__Problem to work on__
Reproduce every line of the listing below word for word, changing nothing.
-----
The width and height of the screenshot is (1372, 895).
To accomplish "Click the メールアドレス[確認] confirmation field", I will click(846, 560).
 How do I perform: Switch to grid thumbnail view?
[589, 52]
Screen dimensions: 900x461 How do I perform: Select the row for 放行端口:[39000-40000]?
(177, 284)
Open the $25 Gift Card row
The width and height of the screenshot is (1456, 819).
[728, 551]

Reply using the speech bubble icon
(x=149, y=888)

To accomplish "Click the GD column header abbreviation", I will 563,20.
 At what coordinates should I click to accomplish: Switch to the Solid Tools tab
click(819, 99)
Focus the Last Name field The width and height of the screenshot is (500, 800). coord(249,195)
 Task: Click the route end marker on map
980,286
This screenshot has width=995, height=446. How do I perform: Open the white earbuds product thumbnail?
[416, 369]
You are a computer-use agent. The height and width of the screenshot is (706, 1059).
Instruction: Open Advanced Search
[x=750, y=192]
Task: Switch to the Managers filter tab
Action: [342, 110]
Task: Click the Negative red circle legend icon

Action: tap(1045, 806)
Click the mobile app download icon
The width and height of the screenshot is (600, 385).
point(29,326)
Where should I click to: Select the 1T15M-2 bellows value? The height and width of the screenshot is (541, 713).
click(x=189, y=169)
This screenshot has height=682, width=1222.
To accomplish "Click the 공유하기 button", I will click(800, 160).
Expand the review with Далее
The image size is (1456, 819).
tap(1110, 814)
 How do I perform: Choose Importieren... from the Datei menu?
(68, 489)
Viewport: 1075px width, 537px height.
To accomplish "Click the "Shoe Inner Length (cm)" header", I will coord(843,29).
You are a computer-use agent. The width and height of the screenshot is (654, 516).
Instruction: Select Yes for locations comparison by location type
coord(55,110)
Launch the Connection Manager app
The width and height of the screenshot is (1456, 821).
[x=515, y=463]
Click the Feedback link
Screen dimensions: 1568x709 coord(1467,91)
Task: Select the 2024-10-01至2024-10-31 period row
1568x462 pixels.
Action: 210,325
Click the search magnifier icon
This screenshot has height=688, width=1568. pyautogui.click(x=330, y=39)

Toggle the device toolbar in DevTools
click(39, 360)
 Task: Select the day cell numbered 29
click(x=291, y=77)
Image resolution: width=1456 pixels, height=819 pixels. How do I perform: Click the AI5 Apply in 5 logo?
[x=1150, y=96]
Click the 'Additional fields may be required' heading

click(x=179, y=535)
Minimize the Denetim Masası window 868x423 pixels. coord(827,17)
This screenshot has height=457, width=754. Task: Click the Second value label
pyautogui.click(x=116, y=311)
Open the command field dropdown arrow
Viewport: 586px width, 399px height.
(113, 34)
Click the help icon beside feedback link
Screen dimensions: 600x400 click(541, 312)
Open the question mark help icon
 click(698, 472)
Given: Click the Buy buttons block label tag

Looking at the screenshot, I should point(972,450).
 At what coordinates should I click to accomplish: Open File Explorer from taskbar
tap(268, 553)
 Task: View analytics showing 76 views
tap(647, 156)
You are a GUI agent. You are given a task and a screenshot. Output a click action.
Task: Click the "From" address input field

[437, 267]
-----
__In response__
The width and height of the screenshot is (1372, 895).
To accomplish "Click the メールアドレス[確認] confirmation field", I will click(846, 560).
 How do I perform: Switch to grid thumbnail view?
[589, 52]
Screen dimensions: 900x461 How do I perform: Select the row for 放行端口:[39000-40000]?
(177, 284)
Open the $25 Gift Card row
The width and height of the screenshot is (1456, 819).
[728, 551]

Reply using the speech bubble icon
(x=149, y=888)

To accomplish "Click the GD column header abbreviation", I will 563,20.
 At what coordinates should I click to accomplish: Switch to the Solid Tools tab
click(819, 99)
Focus the Last Name field The width and height of the screenshot is (500, 800). coord(249,195)
 Task: Click the route end marker on map
980,286
This screenshot has width=995, height=446. How do I perform: Open the white earbuds product thumbnail?
[416, 369]
You are a computer-use agent. The height and width of the screenshot is (706, 1059).
Instruction: Open Advanced Search
[x=750, y=192]
Task: Switch to the Managers filter tab
Action: [342, 110]
Task: Click the Negative red circle legend icon

Action: tap(1045, 806)
Click the mobile app download icon
The width and height of the screenshot is (600, 385).
point(29,326)
Where should I click to: Select the 1T15M-2 bellows value? The height and width of the screenshot is (541, 713).
click(x=189, y=169)
This screenshot has height=682, width=1222.
To accomplish "Click the 공유하기 button", I will click(800, 160).
Expand the review with Далее
The image size is (1456, 819).
tap(1110, 814)
 How do I perform: Choose Importieren... from the Datei menu?
(68, 489)
Viewport: 1075px width, 537px height.
To accomplish "Click the "Shoe Inner Length (cm)" header", I will coord(843,29).
You are a computer-use agent. The width and height of the screenshot is (654, 516).
Instruction: Select Yes for locations comparison by location type
coord(55,110)
Launch the Connection Manager app
The width and height of the screenshot is (1456, 821).
[x=515, y=463]
Click the Feedback link
Screen dimensions: 1568x709 coord(1467,91)
Task: Select the 2024-10-01至2024-10-31 period row
1568x462 pixels.
Action: 210,325
Click the search magnifier icon
This screenshot has height=688, width=1568. pyautogui.click(x=330, y=39)

Toggle the device toolbar in DevTools
click(39, 360)
 Task: Select the day cell numbered 29
click(x=291, y=77)
Image resolution: width=1456 pixels, height=819 pixels. How do I perform: Click the AI5 Apply in 5 logo?
[x=1150, y=96]
Click the 'Additional fields may be required' heading

click(x=179, y=535)
Minimize the Denetim Masası window 868x423 pixels. coord(827,17)
This screenshot has height=457, width=754. Task: Click the Second value label
pyautogui.click(x=116, y=311)
Open the command field dropdown arrow
Viewport: 586px width, 399px height.
(113, 34)
Click the help icon beside feedback link
Screen dimensions: 600x400 click(541, 312)
Open the question mark help icon
 click(698, 472)
Given: Click the Buy buttons block label tag

Looking at the screenshot, I should point(972,450).
 At what coordinates should I click to accomplish: Open File Explorer from taskbar
tap(268, 553)
 Task: View analytics showing 76 views
tap(647, 156)
You are a GUI agent. You are given a task and a screenshot. Output a click action.
Task: Click the "From" address input field

[437, 267]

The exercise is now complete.